February shattered all-time monthly heat records, government agencies confirmed this week, inching global temperatures closer to the 2 degrees Celsius threshold at which some of climate change’s effects will be beyond repair.

The National Oceanic and Atmospheric Administration announced Thursday that February was 1.21 degrees Celsius above the 20th-century average, making it the hottest month ever recorded since the agency began tracking data in 1880. It claims the title from December 2015, which previously set a record as the hottest month with temperatures 1.12 degrees above the 20th-century average.

NOAA's findings confirm records reported last weekend by NASA, which uses slightly different dates to determine the long-term average.
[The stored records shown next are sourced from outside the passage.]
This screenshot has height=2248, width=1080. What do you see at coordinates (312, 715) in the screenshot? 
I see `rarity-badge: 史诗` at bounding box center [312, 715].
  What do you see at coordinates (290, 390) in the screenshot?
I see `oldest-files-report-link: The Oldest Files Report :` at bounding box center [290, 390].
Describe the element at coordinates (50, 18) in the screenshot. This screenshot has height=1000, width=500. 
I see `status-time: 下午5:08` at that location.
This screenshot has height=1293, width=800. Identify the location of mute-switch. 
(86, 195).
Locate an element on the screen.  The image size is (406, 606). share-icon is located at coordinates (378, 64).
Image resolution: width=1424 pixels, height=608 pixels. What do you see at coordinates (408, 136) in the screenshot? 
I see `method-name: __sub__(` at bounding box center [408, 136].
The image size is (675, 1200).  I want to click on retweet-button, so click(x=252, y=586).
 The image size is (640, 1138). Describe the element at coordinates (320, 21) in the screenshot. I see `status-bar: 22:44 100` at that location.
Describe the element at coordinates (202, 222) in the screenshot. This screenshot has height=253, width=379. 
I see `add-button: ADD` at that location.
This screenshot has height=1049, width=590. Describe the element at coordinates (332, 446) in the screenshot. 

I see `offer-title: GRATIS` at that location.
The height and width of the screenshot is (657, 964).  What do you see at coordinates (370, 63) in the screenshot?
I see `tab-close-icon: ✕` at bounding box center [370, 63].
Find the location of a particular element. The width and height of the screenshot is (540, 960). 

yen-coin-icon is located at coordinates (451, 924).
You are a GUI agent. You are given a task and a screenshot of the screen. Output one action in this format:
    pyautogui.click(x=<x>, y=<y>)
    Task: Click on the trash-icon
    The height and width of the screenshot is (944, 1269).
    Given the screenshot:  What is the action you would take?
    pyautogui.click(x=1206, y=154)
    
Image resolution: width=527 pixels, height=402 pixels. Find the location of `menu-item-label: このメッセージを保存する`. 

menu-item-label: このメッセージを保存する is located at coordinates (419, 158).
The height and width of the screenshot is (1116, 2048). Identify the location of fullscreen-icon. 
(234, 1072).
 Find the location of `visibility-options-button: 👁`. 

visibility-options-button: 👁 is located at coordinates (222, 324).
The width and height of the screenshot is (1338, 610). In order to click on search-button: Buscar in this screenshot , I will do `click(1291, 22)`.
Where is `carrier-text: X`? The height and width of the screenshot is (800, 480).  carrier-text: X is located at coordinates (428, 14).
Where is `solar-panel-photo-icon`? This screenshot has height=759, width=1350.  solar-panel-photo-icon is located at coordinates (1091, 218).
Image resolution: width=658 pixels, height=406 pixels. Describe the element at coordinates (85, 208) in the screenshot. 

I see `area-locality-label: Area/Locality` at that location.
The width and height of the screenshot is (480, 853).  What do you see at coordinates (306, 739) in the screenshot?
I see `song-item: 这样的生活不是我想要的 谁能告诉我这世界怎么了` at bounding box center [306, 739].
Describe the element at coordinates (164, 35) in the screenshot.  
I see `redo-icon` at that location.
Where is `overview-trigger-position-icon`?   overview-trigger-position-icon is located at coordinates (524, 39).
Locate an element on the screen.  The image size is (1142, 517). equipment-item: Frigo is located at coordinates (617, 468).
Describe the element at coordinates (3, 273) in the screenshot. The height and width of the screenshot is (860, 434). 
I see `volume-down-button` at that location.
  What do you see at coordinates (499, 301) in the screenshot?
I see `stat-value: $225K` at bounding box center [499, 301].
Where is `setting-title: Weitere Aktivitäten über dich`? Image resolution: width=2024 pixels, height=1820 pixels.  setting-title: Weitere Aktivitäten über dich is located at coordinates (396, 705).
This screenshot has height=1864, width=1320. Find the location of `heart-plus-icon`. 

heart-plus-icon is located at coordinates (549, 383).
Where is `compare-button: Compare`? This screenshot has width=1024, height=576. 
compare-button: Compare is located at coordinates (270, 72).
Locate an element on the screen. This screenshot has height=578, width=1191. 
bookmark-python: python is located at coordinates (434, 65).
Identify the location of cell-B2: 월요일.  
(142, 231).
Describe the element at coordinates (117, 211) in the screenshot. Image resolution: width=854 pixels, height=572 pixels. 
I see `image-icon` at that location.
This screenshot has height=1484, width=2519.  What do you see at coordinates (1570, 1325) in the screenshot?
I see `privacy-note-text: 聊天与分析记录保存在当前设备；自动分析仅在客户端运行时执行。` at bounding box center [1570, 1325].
According to its data, February was 1.35 degrees above base temperatures.

In addition to being the hottest month ever recorded, February marks the 10th consecutive time a month has broken the all-time heat record for that particular month.

NOAA

But by other accounts, February might have crossed one of the most significant climate benchmarks: a 2 degrees Celsius rise.

The two government agencies derived their base period average temperature from the latter half of the 20th century, which is problematic because the industrial revolution and subsequent rise in atmospheric carbon dioxide concentrations started in the late 18th century, says Michael Mann, the director of Penn State Earth System Science Center and one of the scientists to spark a conversation about climate change.

Using an earlier base period, Mann says, February stands out.

"For the first time on record, we crossed the 2 degree C 'dangerous' level of warming (for the Northern Hemisphere, the best-measured part of the globe)," he told The Huffington Post over email. "It is unlikely we will see this anomalous warmth sustained for the remainder of the year, but it is a reminder of how perilously close we are now to permanent dangerous-levels of warmth. It is yet another warning of the urgency of reducing global carbon emissions."